╭─ Source information

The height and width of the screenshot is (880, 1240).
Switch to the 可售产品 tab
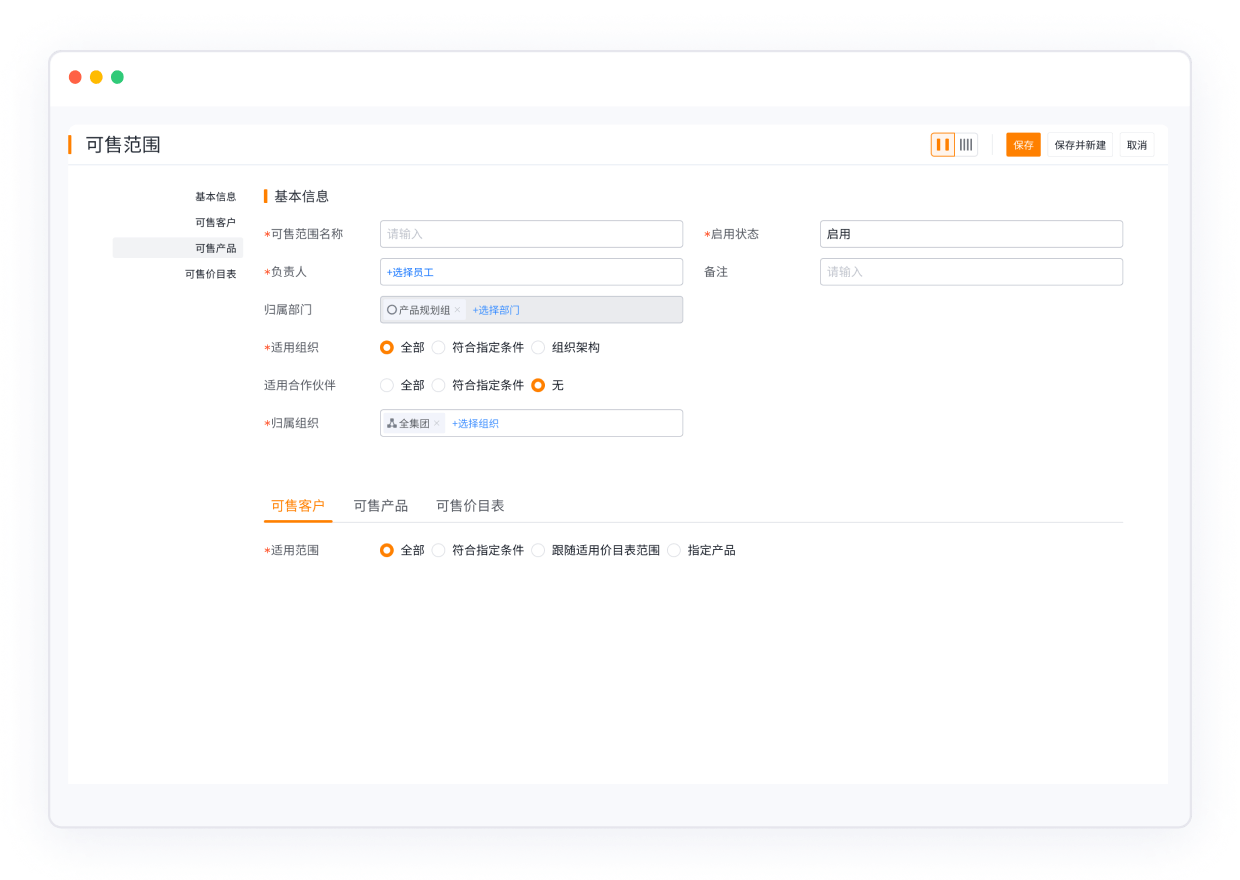(380, 505)
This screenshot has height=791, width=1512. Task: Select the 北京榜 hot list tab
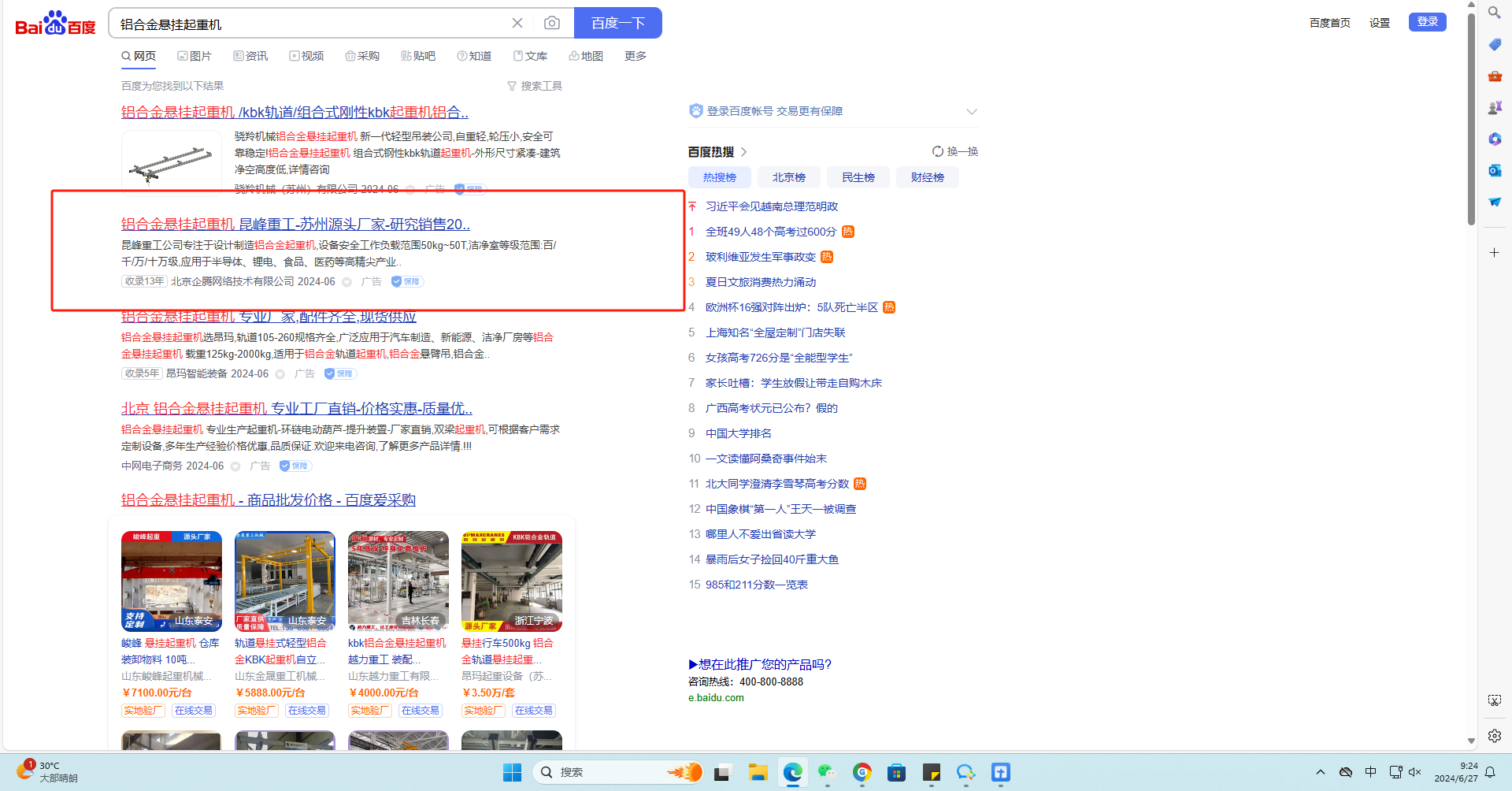tap(788, 177)
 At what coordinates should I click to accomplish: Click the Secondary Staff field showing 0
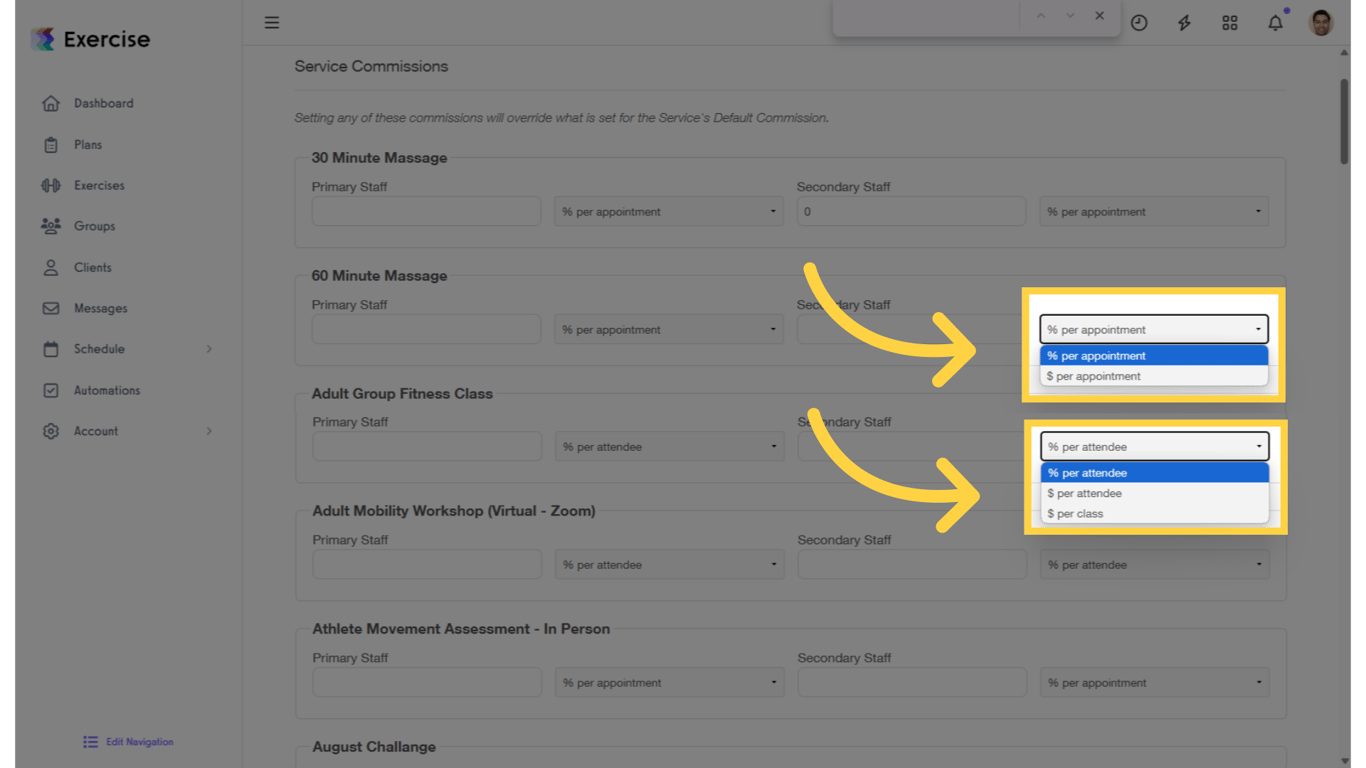click(911, 211)
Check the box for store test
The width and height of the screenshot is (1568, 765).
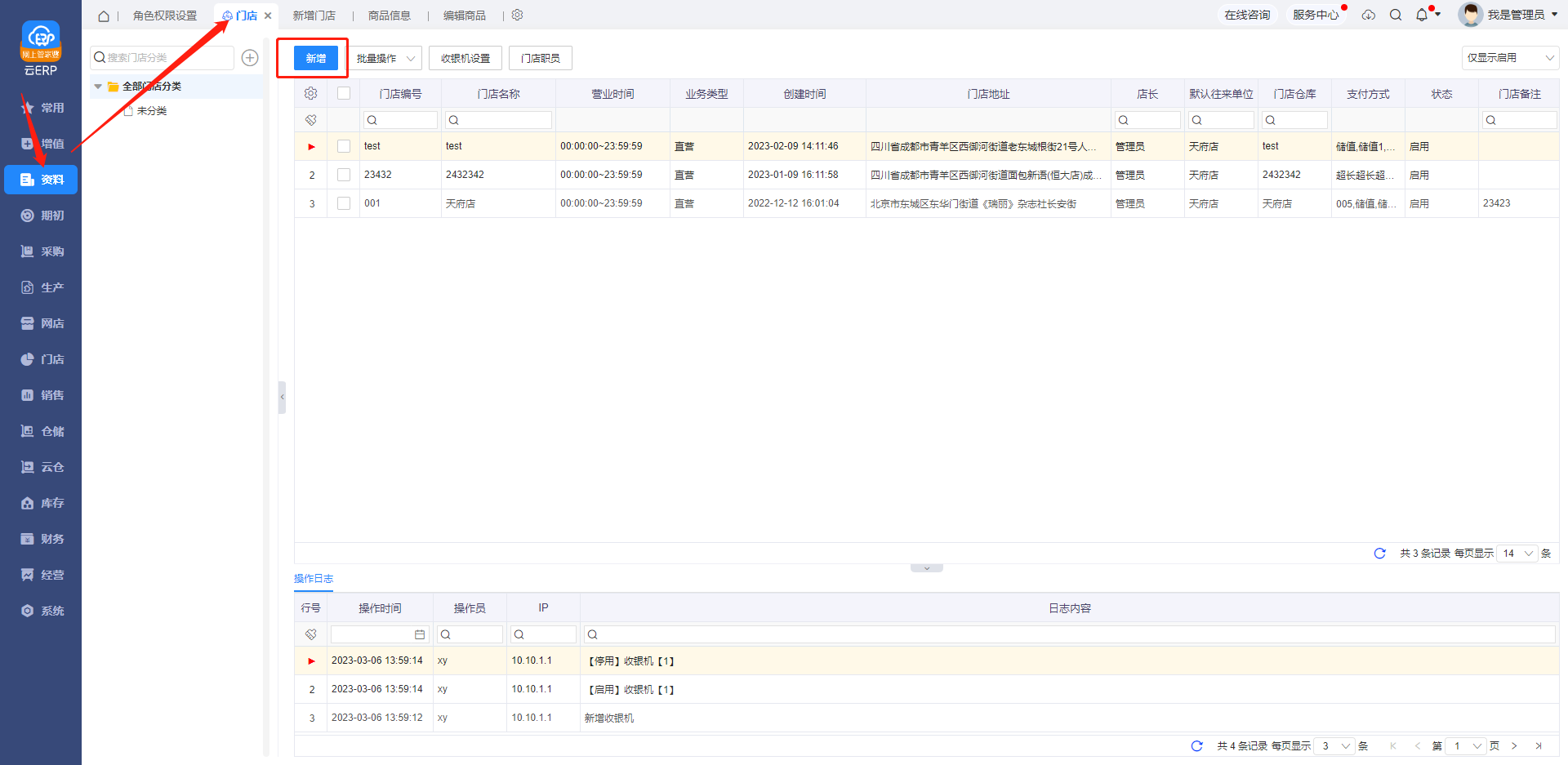coord(344,146)
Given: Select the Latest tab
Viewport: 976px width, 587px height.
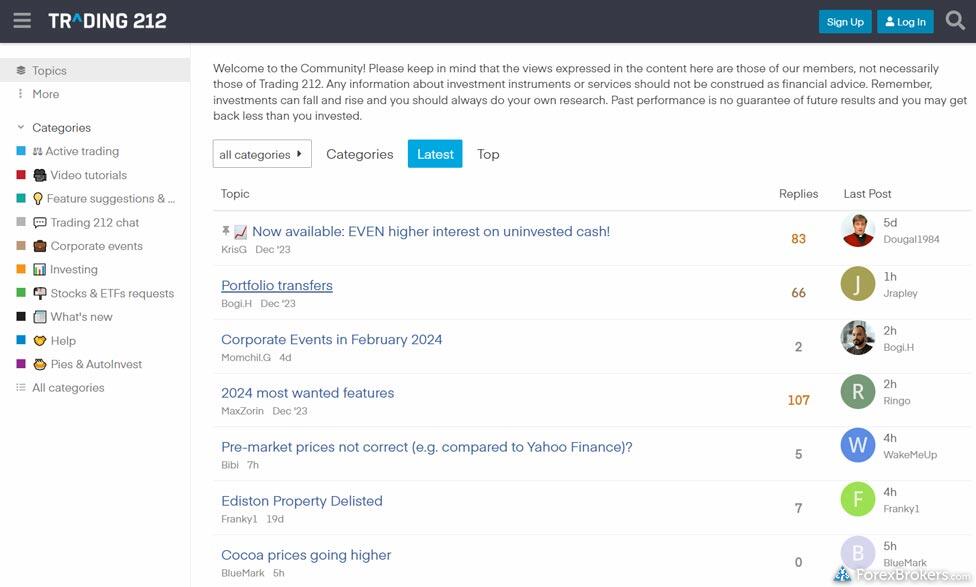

╰─

* _Work task_
Could you repeat all of the data exactly, minus the pictures?

* _Worked solution_
The height and width of the screenshot is (880, 1240).
Switch to the 可售产品 tab
(380, 505)
This screenshot has height=791, width=1512. Task: Select the 北京榜 hot list tab
tap(788, 177)
 At what coordinates should I click to accomplish: Click the Secondary Staff field showing 0
click(911, 211)
Check the box for store test
The width and height of the screenshot is (1568, 765).
coord(344,146)
Given: Select the Latest tab
Viewport: 976px width, 587px height.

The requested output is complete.